Please return only the lines between the line with "Where should I click to: Click" and the final line of the entries, both included, and exclude pictures.

▬▬▬▬▬▬▬▬▬▬

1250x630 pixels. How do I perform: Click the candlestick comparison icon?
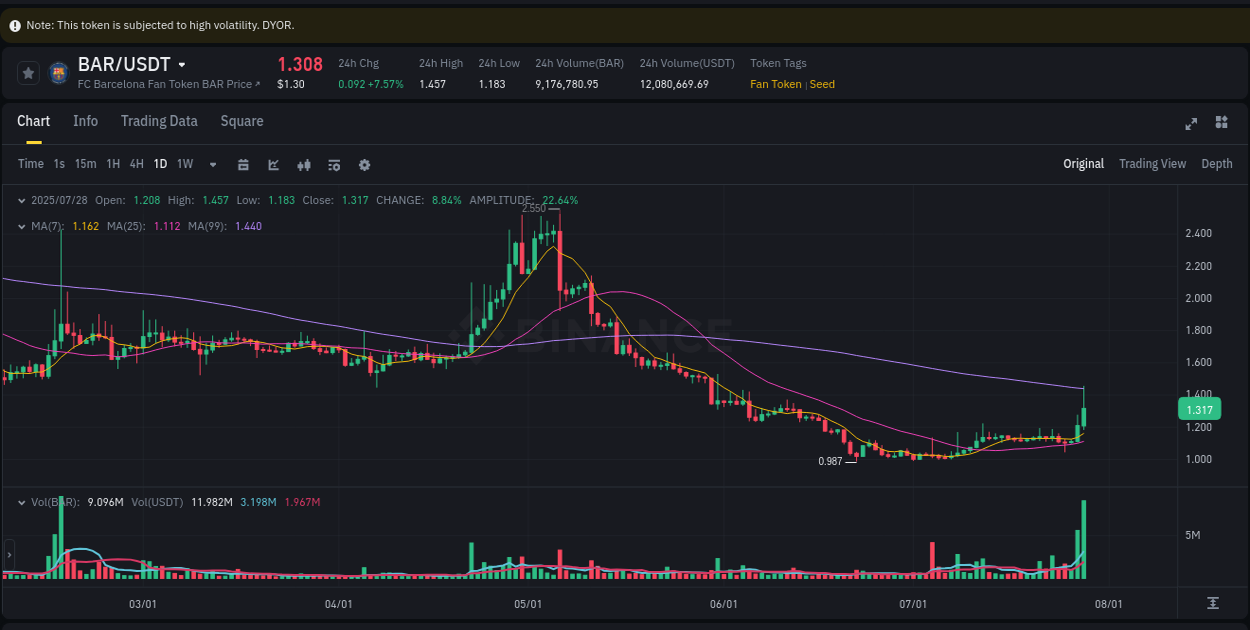(x=304, y=163)
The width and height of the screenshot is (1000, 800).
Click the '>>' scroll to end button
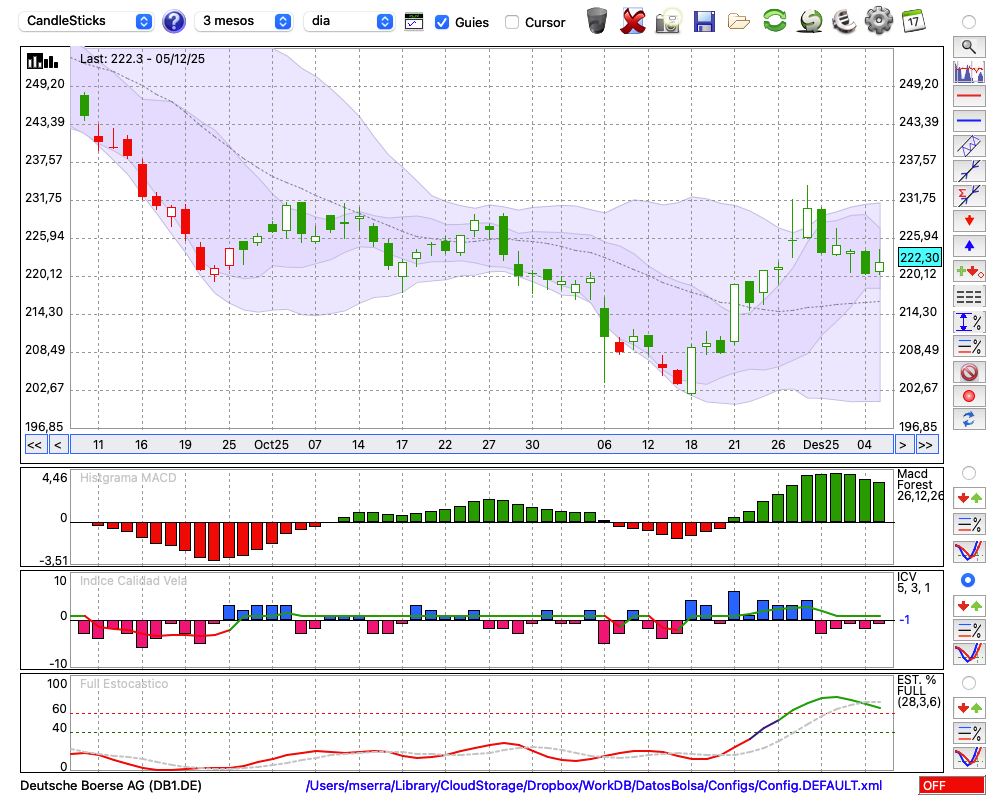[x=926, y=445]
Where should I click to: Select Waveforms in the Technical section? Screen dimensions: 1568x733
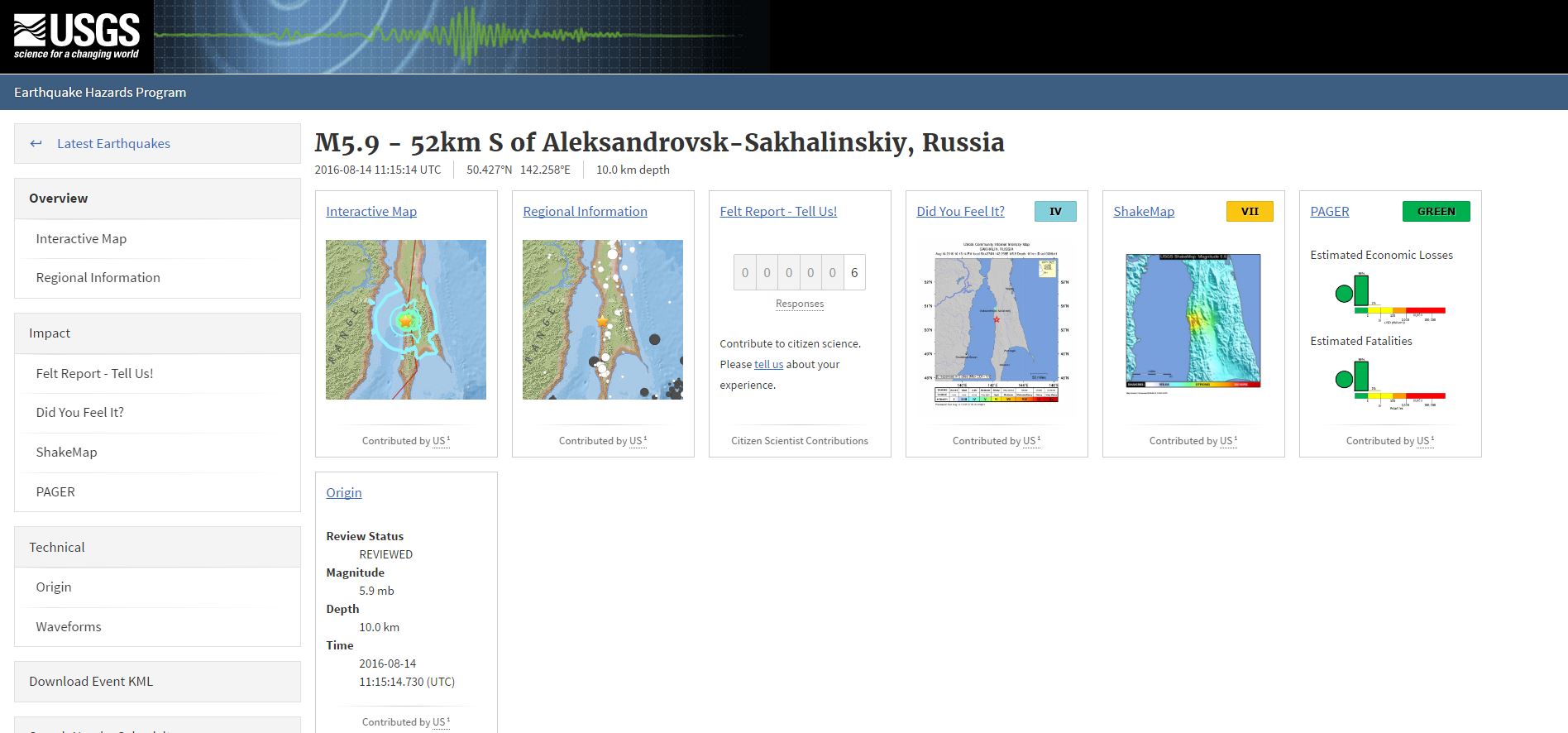(69, 627)
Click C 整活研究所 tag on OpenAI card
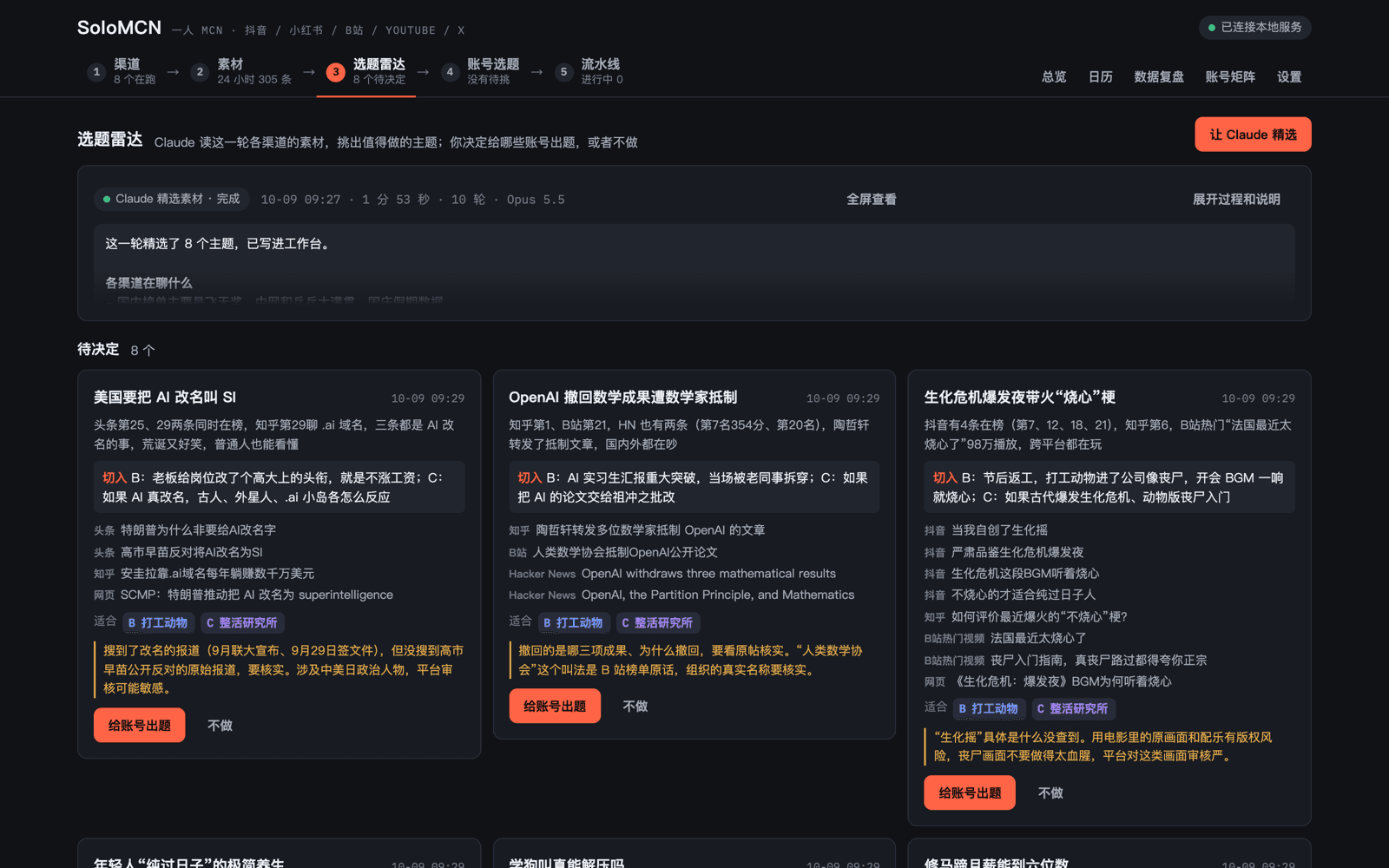Screen dimensions: 1389x868 (x=657, y=622)
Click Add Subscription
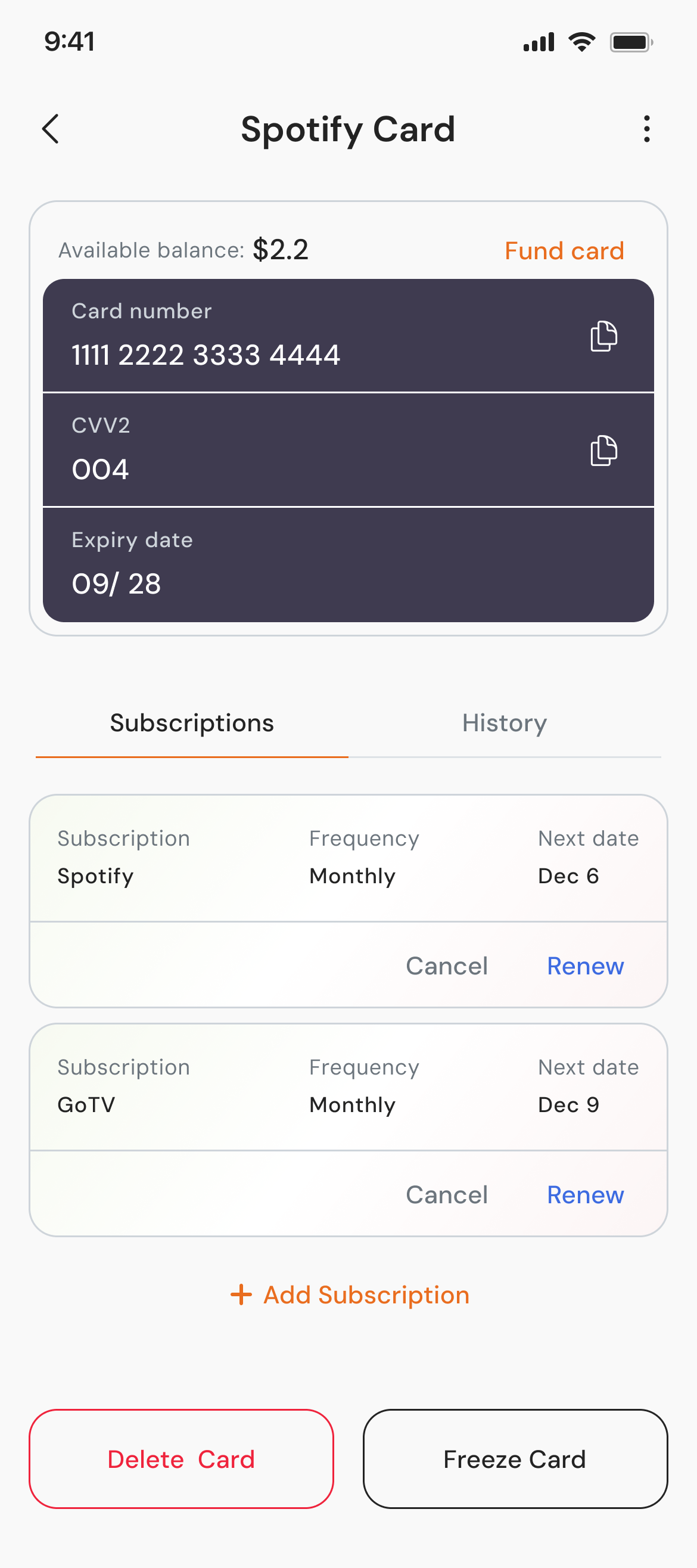 (366, 1294)
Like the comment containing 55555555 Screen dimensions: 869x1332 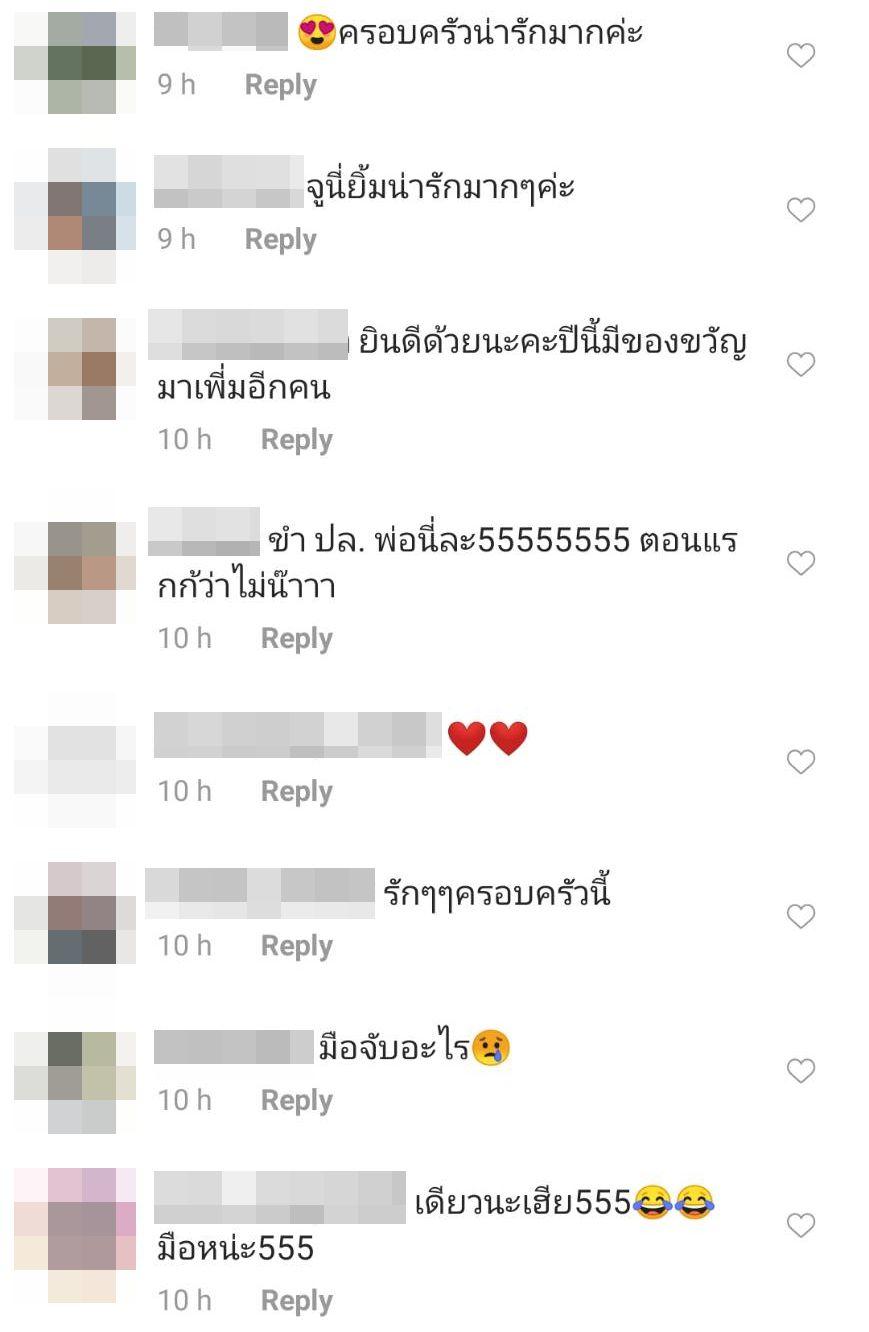(801, 564)
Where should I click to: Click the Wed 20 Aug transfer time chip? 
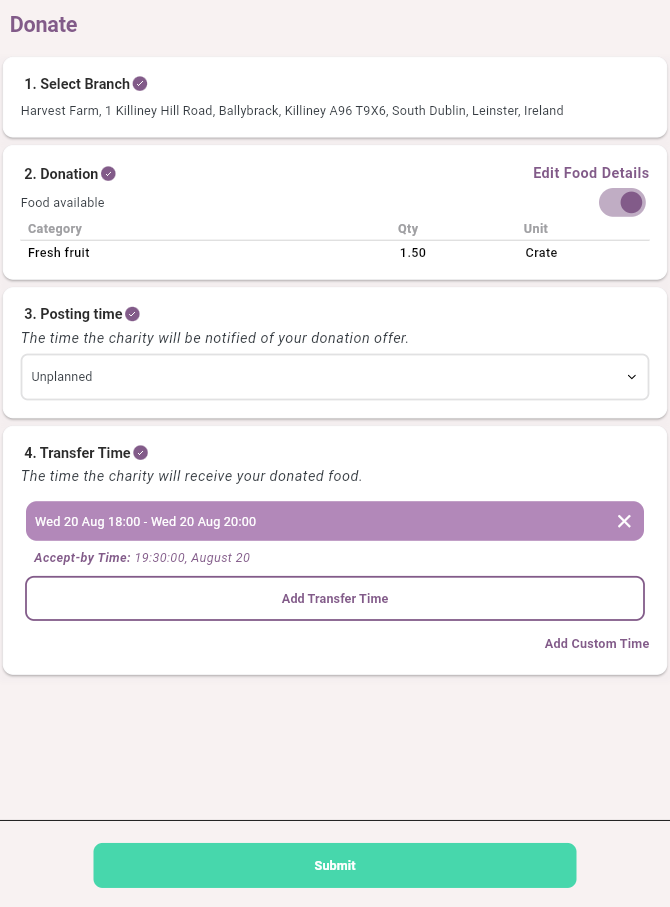pos(300,521)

▬▬▬▬▬▬▬▬▬▬

**Result of this exercise**:
Where should I click to: Click the Wed 20 Aug transfer time chip? 
pos(300,521)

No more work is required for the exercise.